>>>

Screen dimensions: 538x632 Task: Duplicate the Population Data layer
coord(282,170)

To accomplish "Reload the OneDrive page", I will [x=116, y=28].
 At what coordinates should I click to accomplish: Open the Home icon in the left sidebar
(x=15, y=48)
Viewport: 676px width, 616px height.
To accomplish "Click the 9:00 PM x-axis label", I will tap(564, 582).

<<<

All records shown above are to be output exactly.

Exercise result
Screen dimensions: 538x632 Task: Duplicate the Population Data layer
coord(282,170)

To accomplish "Reload the OneDrive page", I will [x=116, y=28].
 At what coordinates should I click to accomplish: Open the Home icon in the left sidebar
(x=15, y=48)
Viewport: 676px width, 616px height.
To accomplish "Click the 9:00 PM x-axis label", I will tap(564, 582).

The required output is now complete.